Getting your business off to the right start
Starting up a new enterprise can be a daunting task. Most entrepreneurs’ energies will be devoted to perfecting their product or service and generating demand. Protecting the business itself can seem less important; however, at this early stage businesses are both more exposed to risk and best placed to prevent it.
These are our top three employment law tips for new businesses:
1. Protecting confidential information – If a business has no contractual arrangements to protect confidential information when a member of staff leaves, they will have very little legal protection. Without a contract, the law will protect only the most key trade secrets (like the secret recipe for Coca Cola). That may help a start up which has developed cutting edge technology, but the reality is that many very successful start ups do not rely on trade secrets: they have a good product or service that they deliver well. Without contractual protection, this can leave them very exposed to a sharp elbowed or disgruntled former member of staff.
A well drafted contract employment contract will change that and can protect confidential information that does not form part of an employee’s skills and general knowledge.

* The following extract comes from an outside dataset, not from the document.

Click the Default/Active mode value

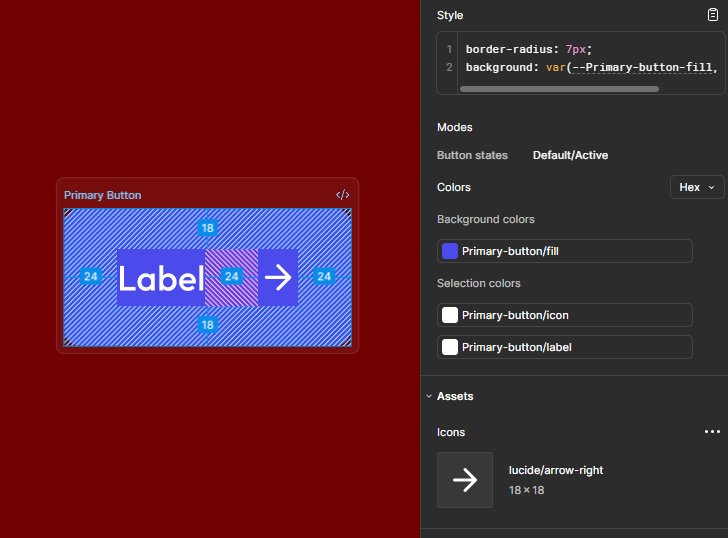point(570,155)
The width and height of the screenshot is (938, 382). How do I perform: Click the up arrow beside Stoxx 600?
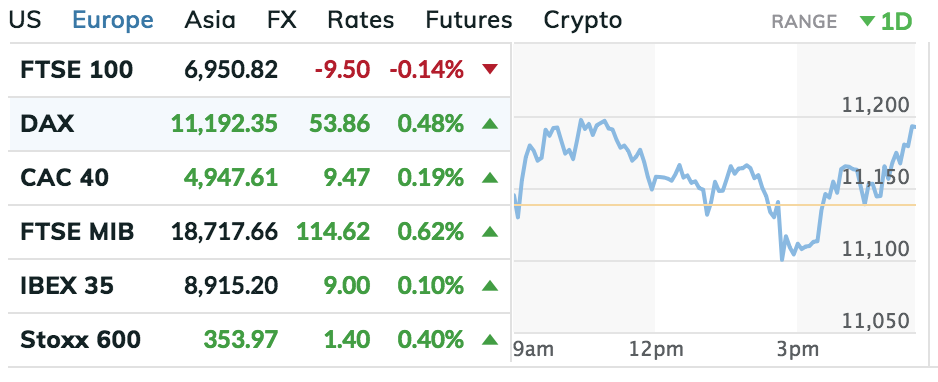[x=490, y=340]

2. Protecting your clients – Even though clients and staff are the most valuable asset of many businesses, there is no base layer of protection to stop ordinary employees from leaving and using their contacts to help them set up in competition (although that can sometimes be different with very senior employees).

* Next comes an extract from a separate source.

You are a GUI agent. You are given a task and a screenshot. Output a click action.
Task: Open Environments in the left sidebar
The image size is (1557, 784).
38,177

Most small business owners know this and think that they have appropriate provisions in their employment contracts to prevent former employees from taking clients and sometimes even from competing full stop.
A little bit of knowledge can be a dangerous thing and that is certainly true with post-termination restrictions. Courts in the UK take a very restrictive attitude to post-termination restrictions in employment contracts and will only enforce those that they consider protect the legitimate interests of the business. If a covenant goes further than that, unless it can delete the offending section, a Court will not enforce it. Drafting enforceable covenants is a bespoke exercise: what a business’ legitimate interests are will depend on the sector, business and the employee’s role in question. So while many businesses think that they are covered by a standard agreement that they downloaded from the internet, often those agreements are not worth the paper that they are written on. It is only after an employee has left and breached them that a restriction will be tested. If they don’t work, by then it will be too late to protect the business.
If an employee has access to valuable information or clients, it is worth making sure the business is protected with bespoke, enforceable post-termination restrictions. Another approach that smaller businesses could explore is whether to offer their staff a small equity stake in their business. Courts can be more generous in their approach to post-termination restrictions contained in shareholders agreements, for example.
3. Interns – Many new businesses will rely on the input and assistance of unpaid interns. The concept of an intern is relatively new to UK law. As a result, it fits in quite badly with what is already a messy area of law. There are three categories of staff:
- employees, who benefit from all employment law protections, including the right after two years’ service, not to be unfairly dismissed;
- workers, who benefit from the right not to be discriminated against, holiday pay and the national minimum wage; and
- everyone else, who do not have much in the way of employment law protections as they are traditionally viewed as being in business on their own account.
It is not always easy, even for employment lawyers, to determine where staff fall between these categories. Interns are no exception. If interns fall into this latter category, they will not qualify for the national minimum wage. However, the legal ambiguity means that it is open to interns to argue that they are in fact workers, or even employees, which could leave the business exposed to a claim for unpaid wages or holiday pay.
To be a worker, an intern must work under a contract to provide services. This means that there needs to be a legal agreement in place (which can be written or oral) and that the intern must receive ‘consideration’ for their work. Interns’ working arrangements are more likely to fall into the latter category if employers do the following:
- Softening the language – Softening the wording of an internship arrangement can be helpful to suggest that there is no contract in place. For example, ‘we would be grateful if you could start around 9 am’ or ‘if you do not want to carry on with this internship, try and let us know a week or two in advance’.
- Being careful about payments/benefits offered – ‘consideration’ can be any form of payment or benefit in kind for work. Refunding genuinely incurred expenses should fall outside of this but offering interns flat expense fees or the opportunity of a job at the end of an internship could qualify as consideration and mean that they qualify as workers.
Employment law should not be the focus of start ups but it can be an expensive and unnecessary distraction at a time when a business can least afford it. The right employment law protections from the start will help insure against future disputes with current and former staff.